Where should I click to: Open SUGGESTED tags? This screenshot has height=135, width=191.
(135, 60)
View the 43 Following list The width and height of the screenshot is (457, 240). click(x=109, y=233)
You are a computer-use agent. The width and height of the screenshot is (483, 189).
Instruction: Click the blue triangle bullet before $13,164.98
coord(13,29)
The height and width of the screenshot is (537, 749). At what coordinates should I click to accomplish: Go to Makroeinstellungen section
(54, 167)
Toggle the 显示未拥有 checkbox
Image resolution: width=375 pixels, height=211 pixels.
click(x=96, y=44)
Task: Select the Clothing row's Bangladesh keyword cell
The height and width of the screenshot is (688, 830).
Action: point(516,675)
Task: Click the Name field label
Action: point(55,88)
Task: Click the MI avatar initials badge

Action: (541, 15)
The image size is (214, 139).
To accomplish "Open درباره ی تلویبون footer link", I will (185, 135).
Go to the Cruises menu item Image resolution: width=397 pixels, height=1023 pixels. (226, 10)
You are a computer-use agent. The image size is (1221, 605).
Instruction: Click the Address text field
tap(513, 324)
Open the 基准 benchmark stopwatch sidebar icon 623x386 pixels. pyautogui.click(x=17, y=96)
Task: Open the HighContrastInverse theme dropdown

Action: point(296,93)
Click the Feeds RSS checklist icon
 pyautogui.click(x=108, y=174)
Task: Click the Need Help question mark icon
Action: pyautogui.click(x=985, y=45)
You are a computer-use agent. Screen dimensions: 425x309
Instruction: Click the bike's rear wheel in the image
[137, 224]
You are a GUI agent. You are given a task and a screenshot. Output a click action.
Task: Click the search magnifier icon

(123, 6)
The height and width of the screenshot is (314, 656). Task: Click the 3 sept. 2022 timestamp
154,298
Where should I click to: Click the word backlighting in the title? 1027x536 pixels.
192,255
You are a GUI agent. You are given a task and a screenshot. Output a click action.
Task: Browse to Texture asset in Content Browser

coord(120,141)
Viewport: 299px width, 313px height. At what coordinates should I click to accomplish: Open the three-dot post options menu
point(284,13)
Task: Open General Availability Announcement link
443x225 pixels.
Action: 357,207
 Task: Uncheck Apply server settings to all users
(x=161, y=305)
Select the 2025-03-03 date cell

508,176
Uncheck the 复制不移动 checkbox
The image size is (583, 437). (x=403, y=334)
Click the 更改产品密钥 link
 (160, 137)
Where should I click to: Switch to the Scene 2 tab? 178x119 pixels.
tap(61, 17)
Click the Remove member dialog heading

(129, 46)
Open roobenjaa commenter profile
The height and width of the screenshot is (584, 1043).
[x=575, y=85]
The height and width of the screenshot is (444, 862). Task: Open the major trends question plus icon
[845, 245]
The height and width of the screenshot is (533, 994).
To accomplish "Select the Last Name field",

------

▶ _EXERCISE INSTRUCTIONS_: Leaving every word in place, output the whole listing above.

▶ _SOLUTION_:
Where should I click to: Open SUGGESTED tags? This screenshot has height=135, width=191.
(135, 60)
View the 43 Following list The width and height of the screenshot is (457, 240). click(x=109, y=233)
You are a computer-use agent. The width and height of the screenshot is (483, 189).
Instruction: Click the blue triangle bullet before $13,164.98
coord(13,29)
The height and width of the screenshot is (537, 749). At what coordinates should I click to accomplish: Go to Makroeinstellungen section
(54, 167)
Toggle the 显示未拥有 checkbox
Image resolution: width=375 pixels, height=211 pixels.
click(x=96, y=44)
Task: Select the Clothing row's Bangladesh keyword cell
The height and width of the screenshot is (688, 830).
Action: point(516,675)
Task: Click the Name field label
Action: point(55,88)
Task: Click the MI avatar initials badge

Action: (541, 15)
The image size is (214, 139).
To accomplish "Open درباره ی تلویبون footer link", I will (185, 135).
Go to the Cruises menu item Image resolution: width=397 pixels, height=1023 pixels. (226, 10)
You are a computer-use agent. The image size is (1221, 605).
Instruction: Click the Address text field
tap(513, 324)
Open the 基准 benchmark stopwatch sidebar icon 623x386 pixels. pyautogui.click(x=17, y=96)
Task: Open the HighContrastInverse theme dropdown

Action: point(296,93)
Click the Feeds RSS checklist icon
 pyautogui.click(x=108, y=174)
Task: Click the Need Help question mark icon
Action: pyautogui.click(x=985, y=45)
You are a computer-use agent. Screen dimensions: 425x309
Instruction: Click the bike's rear wheel in the image
[137, 224]
You are a GUI agent. You are given a task and a screenshot. Output a click action.
Task: Click the search magnifier icon

(123, 6)
The height and width of the screenshot is (314, 656). Task: Click the 3 sept. 2022 timestamp
154,298
Where should I click to: Click the word backlighting in the title? 1027x536 pixels.
192,255
You are a GUI agent. You are given a task and a screenshot. Output a click action.
Task: Browse to Texture asset in Content Browser

coord(120,141)
Viewport: 299px width, 313px height. At what coordinates should I click to accomplish: Open the three-dot post options menu
point(284,13)
Task: Open General Availability Announcement link
443x225 pixels.
Action: 357,207
 Task: Uncheck Apply server settings to all users
(x=161, y=305)
Select the 2025-03-03 date cell

508,176
Uncheck the 复制不移动 checkbox
The image size is (583, 437). (x=403, y=334)
Click the 更改产品密钥 link
 (160, 137)
Where should I click to: Switch to the Scene 2 tab? 178x119 pixels.
tap(61, 17)
Click the Remove member dialog heading

(129, 46)
Open roobenjaa commenter profile
The height and width of the screenshot is (584, 1043).
[x=575, y=85]
The height and width of the screenshot is (444, 862). Task: Open the major trends question plus icon
[845, 245]
The height and width of the screenshot is (533, 994).
To accomplish "Select the Last Name field",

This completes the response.